Traffic Control
Scheduling but for packets in Linux kernel
What is visible
Reassembled packets are visible at this stage. Linear portions of network packets can be inspected here. We have access to skb (socket buffer) at this level. Examples include:
- Ethernet header
- IP header
- TCP/UDP header
- IP ToS/DSCP bits
- Inspect ports, flags, etc.
It does NOT see:
- Reassembled TCP stream
- Provide full application-layer view
So for instance, parsing HTTP headers reliably at TC layer is not possible.
Read more here
TC gets access to struct __sk_buff
because at this stage kernel allocates sk_buff for the packet.
This struct is not visible at XDP, so there are a few things which we can leverage at TC:
tc_indextc_classidstruct bpf_sock* sk
Uses
-
ingress: policing, we don’t have control over the remote sending the packets, as soon as we inspect it, we have used our bandwidth. So we cannot shape the ingress traffic but we can drop packets based on policy
-
egress: shaping, we can control the bandwidth to be used for sending outbound packets here, hence we can shape it
Primarily used for modifying scheduler settings but for packets, think of simulating low bandwidth to see how your system performs. As an example, only allowing 100MB/s on a network to test your applications.
Classic TC u32 filter can match TCP source port and apply shaping
tc filter add dev eth1 parent 1:0 protocol ip prio 1 \
u32 match ip protocol 6 0xff \
match ip sport 80 0xffff \
flowid 1:10And eBPF TC filters can match anything in the linear portion of the packet.
Good examples on Traffic Shaping
Another use is direct action by eBPF programs, basically attach a eBPF program to TC and set the classid of the packets dynamically, refer to this commit.
So we could shape packets by sending them to defined classes (for instance, setup qdiscs involving HTB).
What can TC do today?
- Queueing and Scheduling
- HTB (Hierarchical Token Bucket)
- FQ-CoDel: Fair queuing with active queue management to reduce bufferbloat.
- TBF: rate limiting
- netem: delay, jitter, packet loss, duplication, reordering
- Declarative Classification
- u32 classifier: Traditional bitmask-based matching on packet headers like protocol, src/dst IP, ports, TOS/DSCP
- example: shape HTTP traffic (port 80/443) differently from SSH (port 22)

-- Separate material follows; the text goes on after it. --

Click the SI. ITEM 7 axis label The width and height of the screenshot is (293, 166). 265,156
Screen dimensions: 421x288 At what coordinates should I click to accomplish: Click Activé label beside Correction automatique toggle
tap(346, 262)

- tc flower (flow classifier): rich matching (L2–L4 fields)
- VLAN, MPLS, tunnels, hardware offload to NIC
- eBPF-based TC Programs
- Two modes
- Classifier mode → return classid
- Direct-action mode → return
TC_ACT_*
- Arbitrary packet parsing within linear skb region
- Stateful logic via BPF maps
- Dynamic class assignment
Components
| traditional element | Linux component |
|---|---|
| shaping | class |
| scheduling | qdisc, can be simple such as the FIFO or complex, containing classes and other qdiscs, such as HTB |
| classifying | filter, performs the classification through the agency of a classifier object. Linux classifiers cannot exist outside of a filter |
| policing | policer exists only as part of a filter |
| dropping | to drop traffic requires a filter with a policer which uses “drop” as an action |
Read more on components: Traffic-Control-HOWTO
tc uses a queue structure to temporarily store and organize packets.
In the tc subsystem, the corresponding data structure and algorithm
control mechanism are abstracted as qdisc (Queueing discipline).
qdisc exposes two callback interfaces for enqueuing and dequeuing packets externally,
and internally hides the implementation of queuing algorithms.
In qdisc, we can implement complex tree structures based on filters and classes. Filters are mounted on qdisc or class to implement specific filtering logic, and the return value determines whether the packet belongs to a specific class.
When a packet reaches the top-level qdisc, its enqueue interface is called, and the mounted filters are executed one by one until a filter matches successfully. Then the packet is sent to the class pointed to by that filter and enters the qdisc processing process configured by that class.
The tc framework provides the so-called classifier-action mechanism, that is, when a packet matches a specific filter, the action mounted by that filter is executed to process the packet.
The existing tc provides eBPF with the direct-action mode, which allows an eBPF
program loaded as a filter to return values such as TC_ACT_OK as tc actions,
instead of just returning a classid like traditional filters and handing over
the packet processing to the action module.
Read more on qdisc here
Several qdiscs are implemented in /net/sched/sch_*.c